All my classes keep haunting me in Dissensus. In 'Tactile Media' we're talking about the body and my last essay traced a line from the Greeks through Christianity, the Englightenment, and the Freudian/psychoanalytical tripartite model of the the psyche historically on the way to our present virtual model where we've tried to disentangleourselves from mind/body dualism rather unsucessfully.
 

noel emits

a wonderful wooden reason
I think it's easy to see how those conflicting demands could lead to alienation (from self as well as society/world), angst (dread) and shattered identities. Actually I have a lot of time for Laing in relation to this.
 

noel emits

a wonderful wooden reason
Before monotheism, the individual subject just didn't have all sorts of significance or clout--it definitely was seen as a function of the society, group, tribe, whatever.

I'm not saying it's incorrect at all, but I am curious as to what evidence is cited for this?
........
* INSTRUCTIONS:
[1] Answer these from the forum posts on mind and body:
(a) In which class is the body being discussed?
(b) Which thinker does the writer say they have a lot of time for?
(c) Before what, according to the posts, did the individual subject lack significance or clout?
[2] Extend the forum posts on mind and body, starting after their last sentence.
The data that comes after this has a separate origin from the forum posts on mind and body.

* GIVEN MATERIAL:
........
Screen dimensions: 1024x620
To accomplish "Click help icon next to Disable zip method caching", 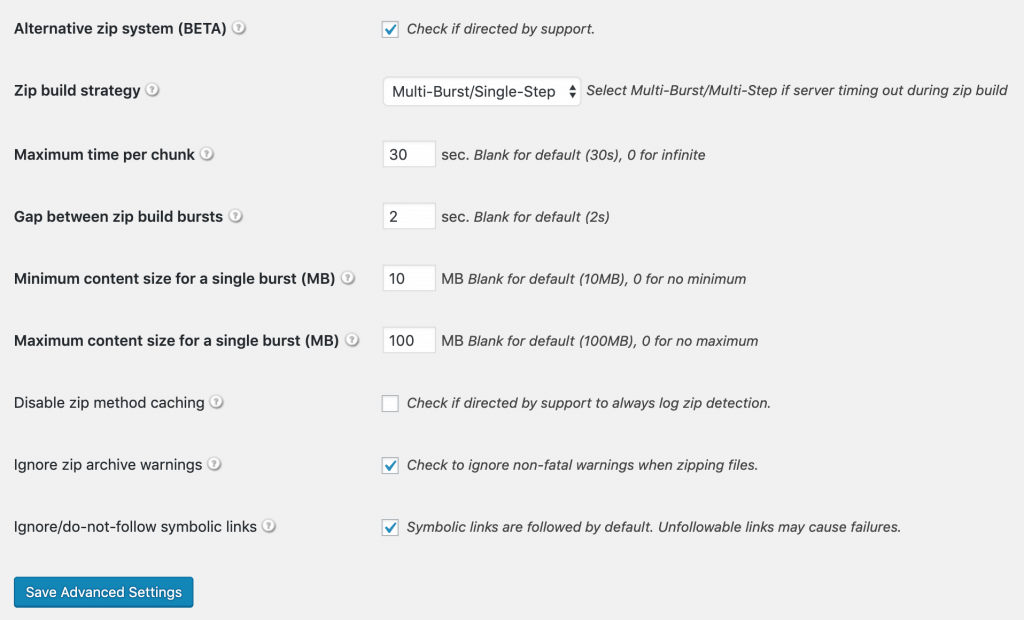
........
* ANSWERS FOR THE EXERCISE:
[1]
(a) 'Tactile Media'
(b) Laing
(c) Monotheism

[2]
N

nomadologist

Guest
It's definitely just a line you can trace, I'm not saying it's something that always holds true. But look at the literature from pre-monotheistic cultures. The individual's story is often epic, and usually fits in with the spiritual narrative prevalent in the society at a particular time, where the individual is seen as helpless against forces like fate, often doomed to repeat cyclic behaviors, fight wars determined by the actions of their ancestors, because the individual is nothing more than the historical extension of its predecessors. (I'm thinking really ancient Greek and some of the early Mediterrannean cultures right now). It's not until the individual has a direct relationship with God, around the time of Judaism, that the individual's actions are seen as spiritually significant in and of themselves, that the individual is seen as personally responsible for cultivating his or her own spiritual life and significance. If this makes sense.
 
N

nomadologist

Guest
I think it's easy to see how those conflicting demands could lead to alienation (from self as well as society/world), angst (dread) and shattered identities. Actually I have a lot of time for Laing in relation to this.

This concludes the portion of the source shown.